Despite all my protestations of self-enquiry I'm not that unusual, I want to feel better rather than worse, to see change happening without having to break my back doing it. Well, I say that but is it true ? If there's one thing this lengthy illness has taught me is that I am not the person I say I am, even to myself.
My old friend Kitty sent me a photo taken decades ago in a photobooth. She remarked how carefree we look. I've scrutinised my gaze seeing if I could find clues of a future me. Nothing, except my hair is much the same and I'm a little anxious, as ever. What stings of course is not how young we look but how carefree. Of course this is the order of things and the luckiest amongst us get to have at least some taste of freedom in their childhood. But I keep asking myself what happened, where has that open-ness gone ?
Chronic illness is a rattlebag of unwanted and much needed lessons. I say unwanted because I would much rather be happy without having to try and this sickness squeezes the juice of gratitude from you. Because, in the end, being thankful is the only way to live. Bitterness is not an option but I am drawn to its magnetic pull frequently.
Over the last 18 months I've played different mind games with myself. Distraction is not the preserve of those who are ill, but it is for those who are suffering. Better not to feel the pain than feel it, it can all get too much at times. And distraction, even for the mostly housebound like myself, can take many tempting forms from watching light-hearted entertainment to being online for hours, from obsessing over personal relationships to close companionship. It is not always a bad thing and sometimes it's a life-saver.
Sometimes the distraction is enough. But it doesn't always work and then I pick up my books and look for An Answer, a Buddhist or meditation practice that whilst allowing me to sit with my emotional and physical discomfort will actually make it go away. I realise that I swing between these two states - an absorbing distraction on one hand, and a frantic desire to find a liberating truth, an acceptance in my suffering on the other. I work so hard just to feel OK. Whichever path I take I always want to make it better, and fast.

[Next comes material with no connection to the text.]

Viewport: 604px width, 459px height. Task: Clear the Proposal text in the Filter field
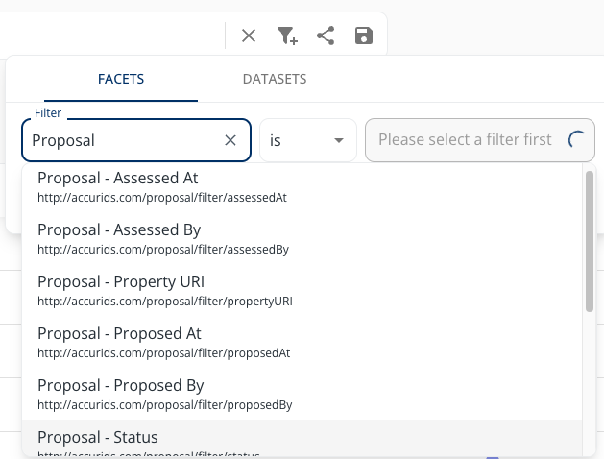pyautogui.click(x=230, y=140)
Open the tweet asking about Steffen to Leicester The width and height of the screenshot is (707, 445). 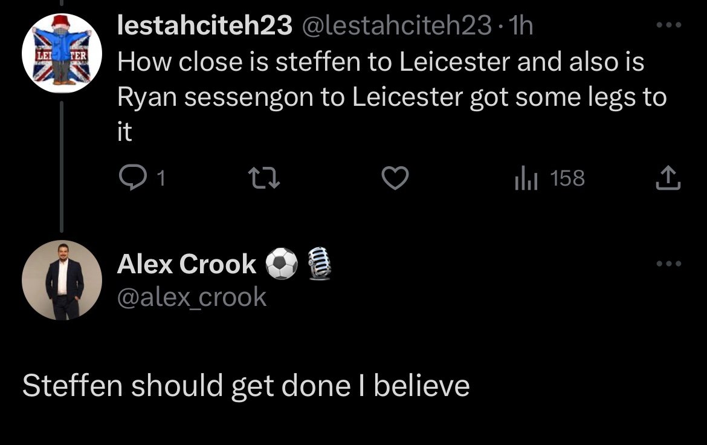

Today, after another night of fretful sleep, I woke at 6am. My heart sank when I looked at my phone and calculated how little sleep I'd had. This is not unusual. I then begin to panic, think of how good health seems so illusive and then, often (my first distraction of the day) I go online and see what's happening. My idea of 'letting it be' usually means my lying in the cold and dark until I'm weeping with frustration and fear. This morning I wondered if there was another way.
I've just begun reading 'True Refuge' by Tara Brach. She talks about meditation as a tool to find the refuge we need and that it lives in all of us. A good friend of mine who has lived with long term illness for nearly 20 years says that Balanced View has helped her access this inner calm, and another tells me that CBT has help her question her assumptions and beliefs. And here I am banging my fists against the door of self-love and acceptance and not getting anywhere.
Like this morning when I counted the hours of rest I'd had, this weighing up of how good I feel prevents me from experiencing what is really going on. My preoccupation with 'making it better' means that I hardly ever get to enjoy the ride for what it is. What if there is no making it better, what if it is just what it is. What If I never get well (and the one thing I can count on is that I, along with all those I love, will die) ? This thought, from an unexpected quarter, gave me solace. If there is no better, no life without some sort of suffering to deal with, there is no worse. Of course this beautiful realisation is momentary but there it is, map-tacked to my brain when I feel uncertain again.
I look at the picture of Kitty and myself again and one thought crosses my mind. It's what my aunt said as we were in the hearse going to my father's funeral. Passing all the gravestones on the way to the crematorium she said 'Look at all these people, they all had their turn'. And it's true my younger self had her turn and this is my turn now. Not to suffer without respite but to be here and to be here now.